There are a ridiculous number of unreliable network protocols and this is not an attempt to add to the collection. Many of these protocols are random successes. There are countless failures. A few of the unknown failures exceed the quality of the most popular implementations. However, the overall standard is generally poor. X10, DALI, MIDI, RC5, I2C, CANBus, DMX512, IEEE802.15.4 (including ZigBee) and many other protocols have a combination of flaws which include terrible bandwidth, no signal integrity, tied to transport medium, small address-space and/or terrible allocation of addresses and/or incompatible extensions, some of which attempt to increase addresses. These same protocols may be used to switch huge amounts of power, or control pyrotechnics.
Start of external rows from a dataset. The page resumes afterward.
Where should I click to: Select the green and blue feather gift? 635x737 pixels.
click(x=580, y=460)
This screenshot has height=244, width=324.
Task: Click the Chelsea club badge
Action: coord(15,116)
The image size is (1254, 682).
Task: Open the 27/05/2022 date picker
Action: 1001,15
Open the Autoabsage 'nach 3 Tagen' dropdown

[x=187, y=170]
Even high bandwidth protocols, such as Ethernet and ATM have integrity checks which are demonstrably too weak for the volume of data transferred.

I'll start with the case of "smart" light clusters in a car. I want a micro-controller within each light cluster. Power is supplied from a battery (via fuses). I want to connect data in a ring from the dashboard, around each corner of the car and back to the dashboard. I would like to do this with identical firmware within each light cluster. In this arrangement, it should be possible for each device to obtain an implicit, sequential address without setting jumpers or suchlike. A jumper implies micro-controller pins. Pins implies metal and metal costs money. I am trying to do this with the smallest, cheapest circuitry and/or least number of firmware configurations. Primarily, I wish to do this without compromising safety.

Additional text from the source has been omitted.